### Aim of the task
What you hand back must match the records word for word, with no pictures.

### Data in this exercise
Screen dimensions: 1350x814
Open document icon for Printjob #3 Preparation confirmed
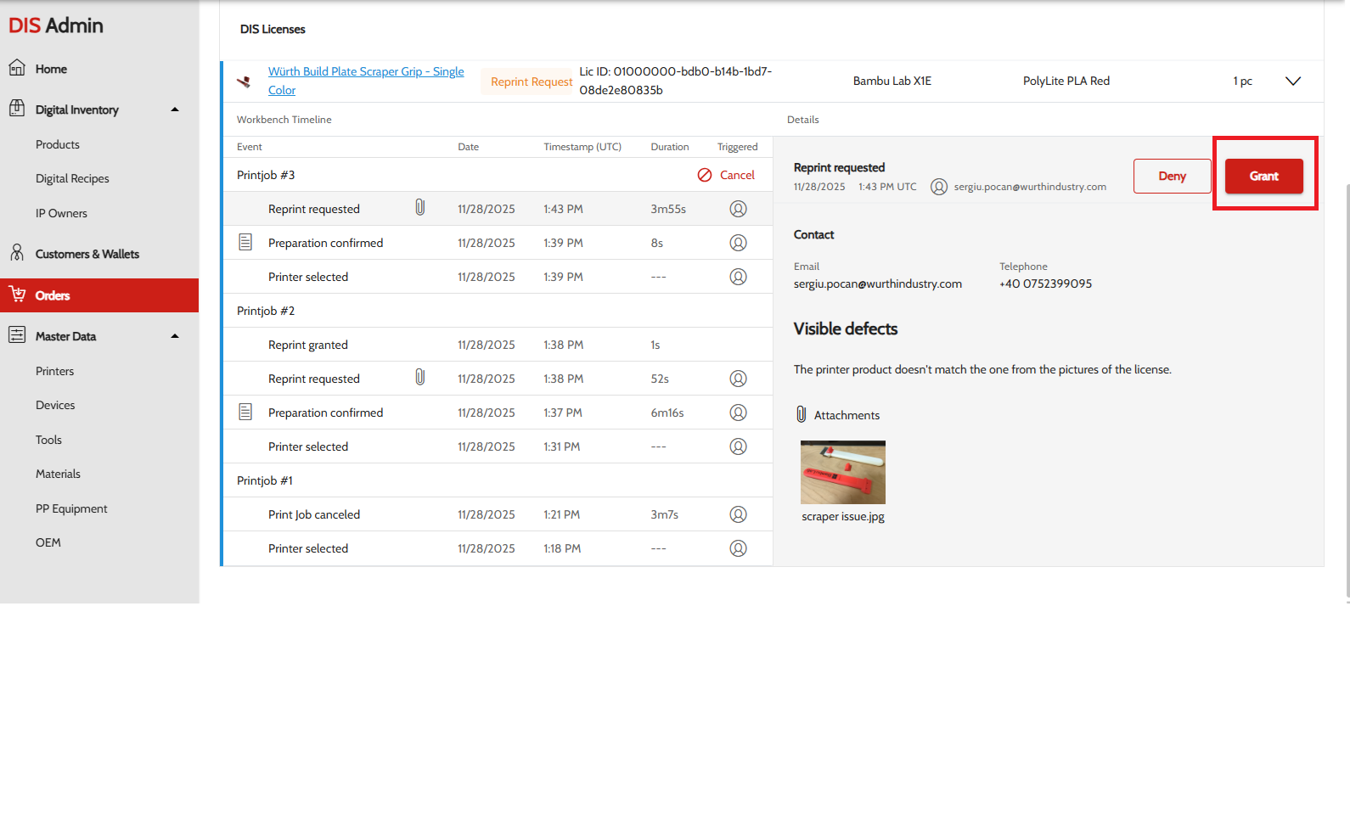pos(245,243)
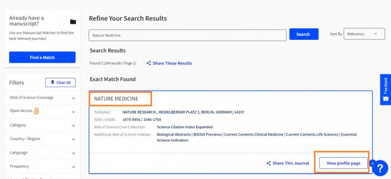Expand the Open Access filter chevron
This screenshot has height=179, width=391.
[x=73, y=112]
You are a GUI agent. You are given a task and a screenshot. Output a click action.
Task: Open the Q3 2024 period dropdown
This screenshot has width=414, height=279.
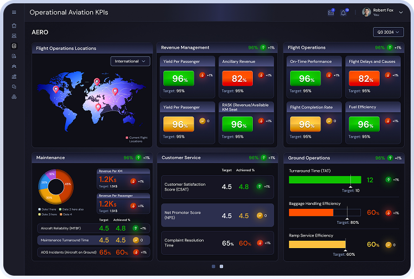(389, 32)
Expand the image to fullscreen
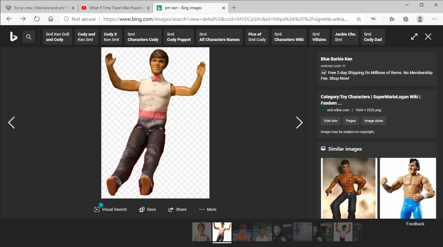Viewport: 443px width, 247px height. [414, 37]
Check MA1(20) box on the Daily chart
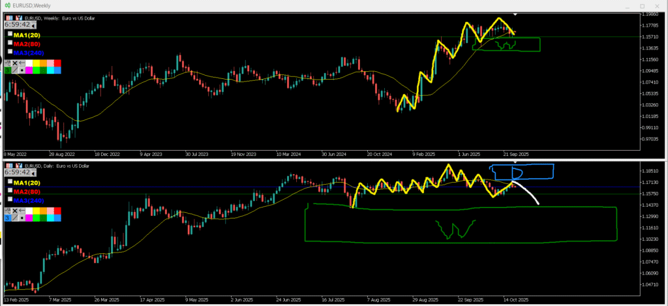This screenshot has width=668, height=306. pos(10,181)
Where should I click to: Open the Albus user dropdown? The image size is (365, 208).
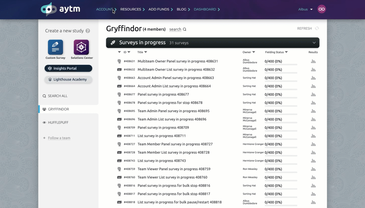tap(305, 9)
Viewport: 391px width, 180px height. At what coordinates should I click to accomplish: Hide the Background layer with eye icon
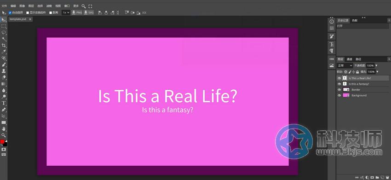click(x=339, y=96)
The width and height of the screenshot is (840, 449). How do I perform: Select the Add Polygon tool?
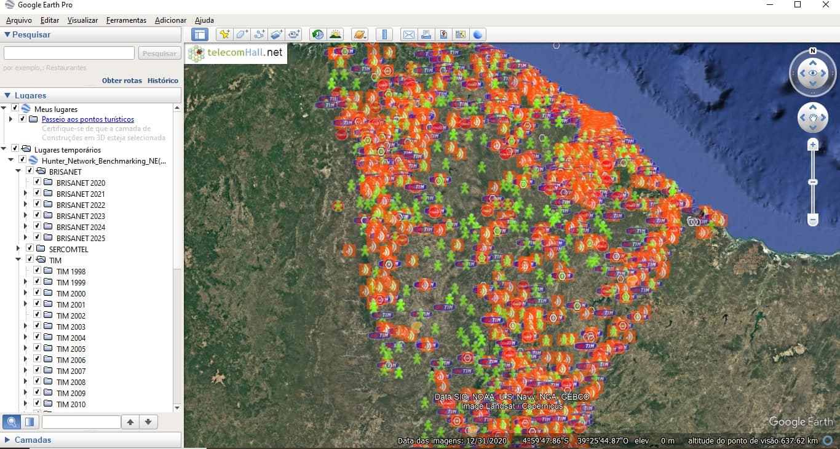point(242,34)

### Solution to this problem
Screen dimensions: 1350x814
Open document icon for Printjob #3 Preparation confirmed
pos(245,243)
Expand the Open Access filter chevron
This screenshot has height=179, width=391.
[x=73, y=112]
You are a GUI agent. You are given a task and a screenshot. Output a click action.
Task: Open the Q3 2024 period dropdown
This screenshot has width=414, height=279.
(389, 32)
Expand the image to fullscreen
Viewport: 443px width, 247px height. [414, 37]
Check MA1(20) box on the Daily chart
This screenshot has width=668, height=306. pos(10,181)
Where should I click to: Open the Albus user dropdown? The image size is (365, 208).
tap(305, 9)
Viewport: 391px width, 180px height. At what coordinates should I click to accomplish: Hide the Background layer with eye icon
click(x=339, y=96)
The width and height of the screenshot is (840, 449). How do I perform: Select the Add Polygon tool?
point(242,34)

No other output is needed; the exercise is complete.